Entah sudah berapa kali saya kemukakan hal ini. Begitu seringnya, boleh jadi kini dianggap klise, yaitu memang dibutuhkan orang sekampung untuk menjaga anak-anak.

Orang sekampung itu yang perlu dihimpun dalam satgas perlindungan anak tingkat rukun tetangga.

Satgas tersebut bertugas untuk menumbuhkan keguyuban antarwarga yang dibutuhkan untuk mengenal seluruh anak dan sanak keluarga mereka di RT yang bersangkutan.

Dengan keguyuban semacam demikian, dibangun tembok imajiner bahwa anak-anak hanya boleh bermain di dalam lingkungan RT tersebut.

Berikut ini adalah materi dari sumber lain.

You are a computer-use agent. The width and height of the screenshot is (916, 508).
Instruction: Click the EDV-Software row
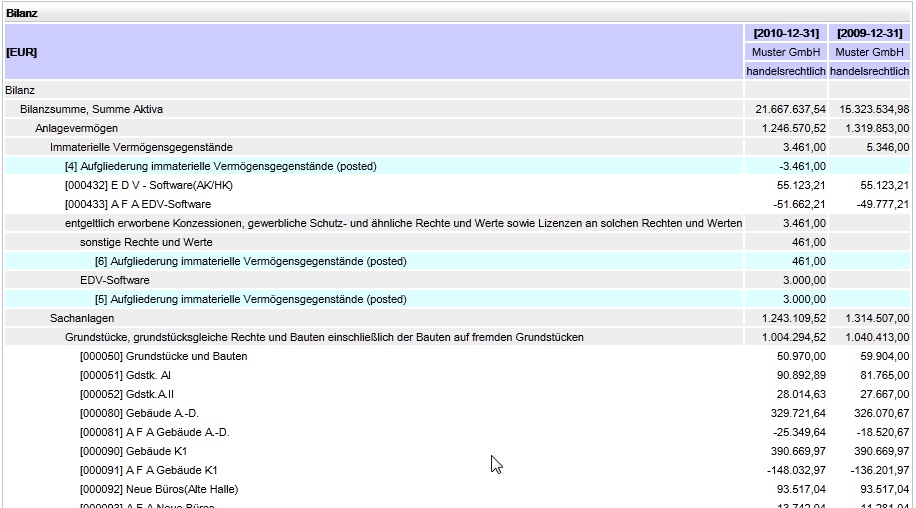coord(115,280)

Begitu ada orang asing yang masuk ke lingkungan itu, dan mencoba menggandeng anak yang merupakan bagian dari RT tersebut, warga akan tergerak untuk bertanya pada sang anak dan sosok penggandengnya.

Begitu pula ketika dijumpai anak yang bermain di luar wilayah RT-nya, warga akan mengingatkan sang anak (dan orangtuanya) agar secepatnya segera kembali ke zona RT-nya. Demikian gambaran sederhananya.

Namun, saya paham, satgas dan keguyuban yang ditumbuhsemikannya akan efektif apabila batas-batas wilayah terkelola dengan baik.

Di lingkungan yang terlalu heterogen, di mana pemukiman dan perniagaan bercampur baur, niscaya tidak mudah untuk mengharapkan adanya satgas yang sama efektifnya dengan—misalnya—satgas di wilayah perdesaan.

Pelajaran kedua, tayangan CCTV memperlihatkan bagaimana Malika membiarkan dirinya dibawa ke situasi bahaya dengan tetap riang gembira.

Artinya, Malika sama sekali tidak menyadari bahwa orang yang membawa dirinya itu adalah serigala berbulu domba.

Dapat dibayangkan, sang serigala menggunakan cara-cara lembut yang melenakan Malika, sehingga bocah enam tahun itu tidak menaruh prasangka buruk sedikitpun terhadap si penculik.

Cara itulah, grooming behavior sebutannya, bukan cara brutal, yang faktanya paling sering diterapkan pelaku kejahatan terhadap anak.

Pada sisi yang bersamaan, banyak orangtua yang sering kali memaksa anak-anak mereka untuk selalu berani berhadap-hadapan dengan orang asing.

Anak diharuskan berani bersalaman, berfoto bersama, menemani orang yang sejatinya sering tidak dikenal anak.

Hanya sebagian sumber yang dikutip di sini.